Friday, July 18, 2008

suckimoto

well, i've been back to the naturopath's to see what the new bloodwork fairy brings...turns out a further, but not more helpful, diagnosis: hashimoto's thyroiditis (also known as "hashimoto's disease"). if you just say "hashimoto's" it sounds kind of exotic, add the thyroiditis and it sounds made up...call it hashimoto's disease and it sounds straight up too diseasy for my tastes. so, hashimoto's it is. it means my body is creating antibodies to attack my very own thyroid with--the average person gets a rate of 35, i have 1000. nice, huh? "they" (ie. doctors, medicos, etc etc) don't know what causes it, but it tends to be genetic and there are theories, as i mentioned before, involving all the toxins and pollutants in the environment--they really screw with your endocrine system in lots of nasty ways.

so it basically sucks. there is no cure, they just treat the symptoms--ie. the hypo-thyroid. though my doc did recommend trying a gluten-free diet, as a guy she took a seminar from earlier in the year has had great success with lowering the antibodies that way. so i have an incurable disease in which my body attacks itself from the inside AND i can't eat gluten. i bet you didn't think of it, but gluten can even be in BEER!!! so i can't even wallow with a cold one in a pool of pity and weariness. guess i'll be a wino, then. i'm trying the gluten-free diet for three weeks, starting probably sunday. then i get more bloodwork (to see if the antibodies went down), then i "challenge" the gluten-freeness by eating a bunch of gluteny things (come to me beer, let me make a sauce of you to pour all over my pasta!!!) yeah yeah logic logic...if it makes me feel better it's worth it blah blah blah.
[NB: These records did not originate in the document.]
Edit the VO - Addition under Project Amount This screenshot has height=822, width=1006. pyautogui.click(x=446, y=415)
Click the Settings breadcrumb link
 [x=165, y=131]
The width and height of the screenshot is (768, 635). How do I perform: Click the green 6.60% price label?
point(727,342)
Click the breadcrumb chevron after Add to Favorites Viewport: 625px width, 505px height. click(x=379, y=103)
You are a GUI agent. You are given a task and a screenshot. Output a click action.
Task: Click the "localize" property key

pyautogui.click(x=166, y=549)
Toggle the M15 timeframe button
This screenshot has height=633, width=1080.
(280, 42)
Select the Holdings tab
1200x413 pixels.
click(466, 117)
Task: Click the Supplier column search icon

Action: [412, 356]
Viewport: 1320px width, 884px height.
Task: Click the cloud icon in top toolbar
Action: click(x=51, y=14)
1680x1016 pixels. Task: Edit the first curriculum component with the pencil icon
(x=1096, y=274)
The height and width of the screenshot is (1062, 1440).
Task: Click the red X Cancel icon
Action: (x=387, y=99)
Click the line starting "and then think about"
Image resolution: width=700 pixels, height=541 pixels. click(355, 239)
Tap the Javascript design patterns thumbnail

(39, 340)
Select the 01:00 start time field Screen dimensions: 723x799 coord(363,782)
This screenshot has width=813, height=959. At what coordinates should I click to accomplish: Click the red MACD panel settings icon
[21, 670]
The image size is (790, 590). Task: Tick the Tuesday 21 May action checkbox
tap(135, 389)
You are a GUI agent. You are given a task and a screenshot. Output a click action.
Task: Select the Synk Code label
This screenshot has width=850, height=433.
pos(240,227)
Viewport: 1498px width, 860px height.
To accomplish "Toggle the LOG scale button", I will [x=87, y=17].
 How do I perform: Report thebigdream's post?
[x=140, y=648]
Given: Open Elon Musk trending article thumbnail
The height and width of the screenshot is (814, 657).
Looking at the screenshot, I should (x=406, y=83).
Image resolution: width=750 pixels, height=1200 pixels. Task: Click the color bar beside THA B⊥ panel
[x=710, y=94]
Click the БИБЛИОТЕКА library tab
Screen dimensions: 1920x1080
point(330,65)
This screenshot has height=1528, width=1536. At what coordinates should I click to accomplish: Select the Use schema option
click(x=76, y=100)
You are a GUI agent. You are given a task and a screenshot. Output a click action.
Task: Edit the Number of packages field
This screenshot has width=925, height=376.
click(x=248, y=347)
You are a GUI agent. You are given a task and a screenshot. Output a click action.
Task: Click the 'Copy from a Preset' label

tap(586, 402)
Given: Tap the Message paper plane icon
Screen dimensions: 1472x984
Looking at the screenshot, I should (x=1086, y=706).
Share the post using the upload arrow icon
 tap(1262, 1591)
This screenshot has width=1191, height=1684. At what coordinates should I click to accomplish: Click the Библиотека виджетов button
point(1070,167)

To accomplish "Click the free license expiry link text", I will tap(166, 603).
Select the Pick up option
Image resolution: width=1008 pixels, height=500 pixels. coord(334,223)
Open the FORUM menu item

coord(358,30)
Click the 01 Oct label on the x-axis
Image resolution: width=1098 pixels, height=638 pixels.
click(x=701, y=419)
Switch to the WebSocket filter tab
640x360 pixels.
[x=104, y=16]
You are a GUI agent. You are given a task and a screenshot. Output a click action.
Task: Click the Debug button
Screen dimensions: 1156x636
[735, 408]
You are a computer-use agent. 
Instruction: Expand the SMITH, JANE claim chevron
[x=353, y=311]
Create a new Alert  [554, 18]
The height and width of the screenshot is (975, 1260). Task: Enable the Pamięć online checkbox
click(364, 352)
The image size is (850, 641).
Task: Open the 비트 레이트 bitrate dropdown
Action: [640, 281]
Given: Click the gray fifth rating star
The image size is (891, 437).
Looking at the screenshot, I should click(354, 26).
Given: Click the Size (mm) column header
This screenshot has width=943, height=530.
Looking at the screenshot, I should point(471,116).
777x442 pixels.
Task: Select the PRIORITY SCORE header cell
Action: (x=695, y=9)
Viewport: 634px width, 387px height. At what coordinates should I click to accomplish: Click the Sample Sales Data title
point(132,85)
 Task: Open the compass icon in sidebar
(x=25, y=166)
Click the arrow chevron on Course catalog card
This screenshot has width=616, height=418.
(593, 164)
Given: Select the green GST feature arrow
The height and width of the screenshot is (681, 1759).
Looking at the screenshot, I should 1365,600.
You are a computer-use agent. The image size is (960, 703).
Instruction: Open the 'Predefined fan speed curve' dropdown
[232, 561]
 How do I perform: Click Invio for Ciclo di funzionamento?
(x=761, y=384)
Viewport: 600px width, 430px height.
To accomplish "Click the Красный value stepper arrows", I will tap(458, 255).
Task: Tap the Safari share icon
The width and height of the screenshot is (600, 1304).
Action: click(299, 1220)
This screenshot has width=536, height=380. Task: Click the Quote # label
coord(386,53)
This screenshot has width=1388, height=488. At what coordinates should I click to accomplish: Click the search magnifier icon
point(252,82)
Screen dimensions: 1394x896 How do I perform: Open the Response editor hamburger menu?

it is so--make that SOOOOO--depressing to learn that your body is attacking its own self. if you think of your mind and body and spirit as a unit (you-nit, haha) then it's especially interesting (in a way that makes you want to drink a bottle of wine all to yourself and cry about what a failure you are) to think about the fact that you are attacking yourself. why? why would your mind/body/spirit do that? why can't you do anything about it? (whispered thoughts: can you do anything about it?!) if it's all connected, then couldn't you figure out why you're attacking yourself on an emotional/spiritual level, then resolve it, and then be all better?! medically, it does not appear so, though maybe deepak chopra would say different, i dunno. and this is where quantum physics always breaks down for me. even when every cell of my being believes in something, i cannot always "choose that potential"...so. hmph.

anyways, right now i'm wallowing. i always give myself a few days to wallow when REALLY bad things happen.

yeah, it's not cancer, it's not AIDS (though it does cause me to have a greater propensity for developing other auto-immune disorders), but it's big and sucky to me anyways, and i feel like crap about it.

now for the hopeful bits...my piggypill dose has been upped to 60 milligrams, so hopefully i'll finally start to feel some relief from the chronic, nagging, annoying, horrible fatigue. and...in my research and my discussions with the doc, i've discovered that many things are symptoms of hypo-thyroidism, things that i've been dealing with, but didn't really think of as symptoms...like dry skin ( i thought i just didn't eat enough fish!); ridged/cracked/brittle nails (i've had this one nail that always splits in the middle no matter what i do or how careful i am with it--for YEARS); weight gain, of course (new t-shirt idea: " i'm not fat and lazy, it's my thyroid!")--no wonder all those grueling curves sessions made ABSOLUTELY NO FECKING DIFFERENCE!, itchy skin (there is this spot on my stomach that has been bothering me since jubal was born!). stuff like that. i honestly think this was brought on by my pregnancy with VESTA! i've had symptoms that didn't seem like symptoms for that long! (she's ten now, by the way). the bitter irony--when i was dealing with the "breastfeeding issues" after she was born, clarebeth said something about "it could be a thyroid problem" to joe (her naturopath husband) and he responded with something about what good would it be to know that if there wasn't anything you could do about it--i guess assuming i wouldn't take the pills. maybe i wouldn't have then, who knows. but damn. i sure wish THAT path had been pursued at the time. sigh.